_Text segment_
I could see signs of the frustration that visitors who came to the park in years past might have experienced. To enter every attraction, I first had to traverse a set of switchbacks usually packed with families putting in their hours before being ushered into a mine car, jolly boat, or spaceship and sent off on their adventure. To walk past the haggard ghosts of these families felt like cheating—which is to say it felt like a magnificent relief, almost enough to make me forget that the cost of this convenience might be a permanent loss of some lung capacity.
Disney has, in case the crowds return, marked queues with floor tape, to remind you where to stop to avoid impinging on the space of your fellow guests. But I rarely encountered a serious line. To go on Splash Mountain, one of the more popular rides in the Kingdom, I waited exactly eight minutes before I was loaded into a hollowed-out log and sent downstream.
One irony is that, in pre-pandemic times, you had to wait in line outside in the heat and breathe with relief upon entering a cool, dark building (a dungeon for Pirates of the Caribbean, a Gold Rush mining house for Big Thunder Mountain), where you boarded the ride. Now the outdoors feels safe, and when you get indoors you start wondering whether the air is circulating fast enough for you to inhale safely. On some rides, like Epcot’s Mission: SPACE, announcements dating from before the pandemic warn you that you should skip the ride if you dislike “enclosed dark space.” Now the fear of enclosed spaces applies to all sane people, not just claustrophobes. Epcot also warns that the ride can induce vomiting. As it whirred into motion, I considered what it might be like to puke up $11 worth of corn dog into a mask strapped to my face, and I thought: At least I didn’t have to wait in line for this.

_Supplied material_
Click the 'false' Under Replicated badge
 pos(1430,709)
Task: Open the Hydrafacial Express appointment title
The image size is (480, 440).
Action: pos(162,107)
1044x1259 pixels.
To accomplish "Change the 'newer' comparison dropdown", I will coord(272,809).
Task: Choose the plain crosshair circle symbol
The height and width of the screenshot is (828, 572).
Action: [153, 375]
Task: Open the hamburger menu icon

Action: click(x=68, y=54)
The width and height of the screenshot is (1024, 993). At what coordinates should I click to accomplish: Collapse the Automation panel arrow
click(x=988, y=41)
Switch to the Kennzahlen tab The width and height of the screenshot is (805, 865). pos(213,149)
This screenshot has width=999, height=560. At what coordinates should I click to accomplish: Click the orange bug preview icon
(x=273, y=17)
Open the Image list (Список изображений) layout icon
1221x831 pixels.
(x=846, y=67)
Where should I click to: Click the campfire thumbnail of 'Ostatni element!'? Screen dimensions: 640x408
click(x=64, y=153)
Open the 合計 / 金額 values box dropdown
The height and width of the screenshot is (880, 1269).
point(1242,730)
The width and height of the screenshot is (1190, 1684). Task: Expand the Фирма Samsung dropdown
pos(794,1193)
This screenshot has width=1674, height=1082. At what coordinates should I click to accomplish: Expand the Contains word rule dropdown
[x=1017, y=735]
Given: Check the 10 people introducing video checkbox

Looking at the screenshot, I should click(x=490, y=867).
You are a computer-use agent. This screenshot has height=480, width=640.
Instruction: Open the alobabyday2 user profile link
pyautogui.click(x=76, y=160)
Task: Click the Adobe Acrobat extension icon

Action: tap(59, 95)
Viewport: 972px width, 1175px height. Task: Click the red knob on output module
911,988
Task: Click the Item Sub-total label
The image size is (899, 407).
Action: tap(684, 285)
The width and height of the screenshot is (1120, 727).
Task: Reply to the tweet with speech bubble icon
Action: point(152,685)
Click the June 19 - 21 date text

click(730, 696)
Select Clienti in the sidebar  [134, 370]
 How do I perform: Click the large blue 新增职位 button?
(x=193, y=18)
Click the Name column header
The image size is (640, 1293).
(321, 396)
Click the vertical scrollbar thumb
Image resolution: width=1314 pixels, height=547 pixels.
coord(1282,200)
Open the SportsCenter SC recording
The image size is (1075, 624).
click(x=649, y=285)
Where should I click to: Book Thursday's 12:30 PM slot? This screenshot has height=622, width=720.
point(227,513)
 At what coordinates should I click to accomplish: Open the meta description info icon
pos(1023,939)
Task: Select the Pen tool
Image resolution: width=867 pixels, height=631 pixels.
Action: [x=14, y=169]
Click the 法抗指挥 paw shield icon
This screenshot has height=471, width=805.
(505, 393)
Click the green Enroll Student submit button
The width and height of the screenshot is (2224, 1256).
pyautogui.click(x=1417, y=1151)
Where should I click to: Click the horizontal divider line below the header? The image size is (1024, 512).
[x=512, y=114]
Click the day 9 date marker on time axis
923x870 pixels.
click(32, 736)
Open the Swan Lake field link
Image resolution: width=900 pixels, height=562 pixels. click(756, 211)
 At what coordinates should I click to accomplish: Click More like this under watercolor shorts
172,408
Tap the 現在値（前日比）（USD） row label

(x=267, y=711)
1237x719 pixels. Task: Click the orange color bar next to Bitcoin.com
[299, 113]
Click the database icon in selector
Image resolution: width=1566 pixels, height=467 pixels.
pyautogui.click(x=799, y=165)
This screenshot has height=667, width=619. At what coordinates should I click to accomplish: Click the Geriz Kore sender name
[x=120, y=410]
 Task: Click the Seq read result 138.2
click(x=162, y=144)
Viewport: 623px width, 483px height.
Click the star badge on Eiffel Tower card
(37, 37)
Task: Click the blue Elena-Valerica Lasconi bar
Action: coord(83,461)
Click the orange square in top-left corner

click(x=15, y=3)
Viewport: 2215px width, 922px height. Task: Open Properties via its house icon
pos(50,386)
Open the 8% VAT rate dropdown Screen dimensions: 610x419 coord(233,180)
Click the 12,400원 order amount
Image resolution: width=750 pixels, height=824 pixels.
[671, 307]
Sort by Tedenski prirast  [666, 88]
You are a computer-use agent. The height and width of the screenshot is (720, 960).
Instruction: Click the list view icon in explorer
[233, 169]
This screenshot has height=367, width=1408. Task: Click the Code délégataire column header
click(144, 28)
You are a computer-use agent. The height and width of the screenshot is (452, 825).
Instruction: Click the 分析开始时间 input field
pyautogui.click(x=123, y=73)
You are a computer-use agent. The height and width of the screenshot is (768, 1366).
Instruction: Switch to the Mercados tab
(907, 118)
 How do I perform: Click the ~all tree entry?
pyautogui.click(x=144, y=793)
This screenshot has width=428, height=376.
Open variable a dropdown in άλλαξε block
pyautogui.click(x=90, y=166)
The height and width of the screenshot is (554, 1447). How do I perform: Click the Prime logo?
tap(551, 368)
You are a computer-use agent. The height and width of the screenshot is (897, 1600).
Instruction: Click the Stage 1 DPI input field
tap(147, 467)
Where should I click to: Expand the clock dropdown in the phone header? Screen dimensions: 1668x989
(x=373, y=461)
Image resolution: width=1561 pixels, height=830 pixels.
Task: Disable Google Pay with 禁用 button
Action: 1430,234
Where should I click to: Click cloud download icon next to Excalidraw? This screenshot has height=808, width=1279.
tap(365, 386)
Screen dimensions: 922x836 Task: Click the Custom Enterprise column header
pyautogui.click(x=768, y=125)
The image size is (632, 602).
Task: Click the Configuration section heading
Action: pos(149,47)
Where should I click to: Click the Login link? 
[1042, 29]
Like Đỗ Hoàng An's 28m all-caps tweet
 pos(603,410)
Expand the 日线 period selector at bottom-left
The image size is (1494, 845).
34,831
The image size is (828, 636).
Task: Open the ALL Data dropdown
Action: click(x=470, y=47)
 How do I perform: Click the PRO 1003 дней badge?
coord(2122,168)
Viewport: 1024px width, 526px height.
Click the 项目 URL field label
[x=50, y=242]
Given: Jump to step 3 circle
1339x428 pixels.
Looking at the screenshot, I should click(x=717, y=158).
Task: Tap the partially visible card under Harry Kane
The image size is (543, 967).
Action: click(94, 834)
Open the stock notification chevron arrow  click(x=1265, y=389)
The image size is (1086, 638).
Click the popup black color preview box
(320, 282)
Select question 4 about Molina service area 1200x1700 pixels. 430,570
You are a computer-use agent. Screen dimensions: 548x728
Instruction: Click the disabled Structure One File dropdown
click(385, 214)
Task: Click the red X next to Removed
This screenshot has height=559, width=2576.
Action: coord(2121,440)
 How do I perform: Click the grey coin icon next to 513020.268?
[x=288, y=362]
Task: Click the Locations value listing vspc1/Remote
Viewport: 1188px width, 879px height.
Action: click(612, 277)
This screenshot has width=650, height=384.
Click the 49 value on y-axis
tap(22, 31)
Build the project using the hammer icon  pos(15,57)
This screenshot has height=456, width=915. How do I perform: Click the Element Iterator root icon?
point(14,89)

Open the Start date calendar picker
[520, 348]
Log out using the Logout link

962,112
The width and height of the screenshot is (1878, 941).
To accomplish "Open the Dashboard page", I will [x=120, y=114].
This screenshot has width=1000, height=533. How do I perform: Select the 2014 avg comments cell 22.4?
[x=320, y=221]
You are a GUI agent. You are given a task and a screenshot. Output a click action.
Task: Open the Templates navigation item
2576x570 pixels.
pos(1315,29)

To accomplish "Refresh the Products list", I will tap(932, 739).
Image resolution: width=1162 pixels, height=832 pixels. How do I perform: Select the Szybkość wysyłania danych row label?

_Task to complete_
Reproduce the theme park passage word for word, from "Disney has, in" up to and including "and sent downstream.".

_Output of the exercise_
Disney has, in case the crowds return, marked queues with floor tape, to remind you where to stop to avoid impinging on the space of your fellow guests. But I rarely encountered a serious line. To go on Splash Mountain, one of the more popular rides in the Kingdom, I waited exactly eight minutes before I was loaded into a hollowed-out log and sent downstream.